The company this week filed paperwork with the Securities and Exchange Commission (SEC) notifying regulators of the plan to take SecureWorks private. Dell officials didn't say how much SecureWorks expected to raise—saying only $100 million, which reportedly is usually used as a placeholder figure—or what the initial asking price will be.

Dell bought SecureWorks for $612 million in 2011 as part of its larger strategy to become a provider of enterprise IT solutions and services. That includes building up its security capabilities through acquisitions, such as SecureWorks, SonicWall and Credant Technologies, the latter two bought in 2012.

The decision to take SecureWorks public also comes in the wake of Dell's bid to buy storage giant EMC and its collection of companies—including VMware, VCE, Pivotal and RSA—for $67 billion. Officials with Dell—which went private in 2013 after CEO Michael Dell and financial backer Silver Lake Partners bought the company for $25 billion—expect to take on more than $49 billion in debt to acquire EMC, and have been making moves to reduce that number, including reportedly by selling some assets.

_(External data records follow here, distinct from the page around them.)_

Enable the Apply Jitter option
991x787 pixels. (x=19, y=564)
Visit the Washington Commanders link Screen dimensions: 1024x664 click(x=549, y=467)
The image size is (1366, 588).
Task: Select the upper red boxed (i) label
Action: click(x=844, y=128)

Those assets could include SonicWall, software unit Quest and the services businesses based on Dell's $3.9 billion acquisition of Perot Systems in 2009.

SecureWorks' initial public offering (IPO) reportedly also will help Dell reduce the debt from the EMC deal, which is expected to close later next year. After the deal with Dell was announced, EMC officials reportedly started mulling moving up their own plans to sell about 20 percent of Pivotal, its cloud computing businesses, in an IPO in early 2016. The move would let EMC—or Dell—still control Pivotal, in a fashion similar to EMC's relationship with VMware, of which it owns about 80 percent. EMC CEO Joe Tucci has been considering the Pivotal move for a while, but had not set a timetable.

Michael Dell has said that he plans to pay down as much of the debt from the EMC deal as possible in the first 18 to 24 months after the deal closes.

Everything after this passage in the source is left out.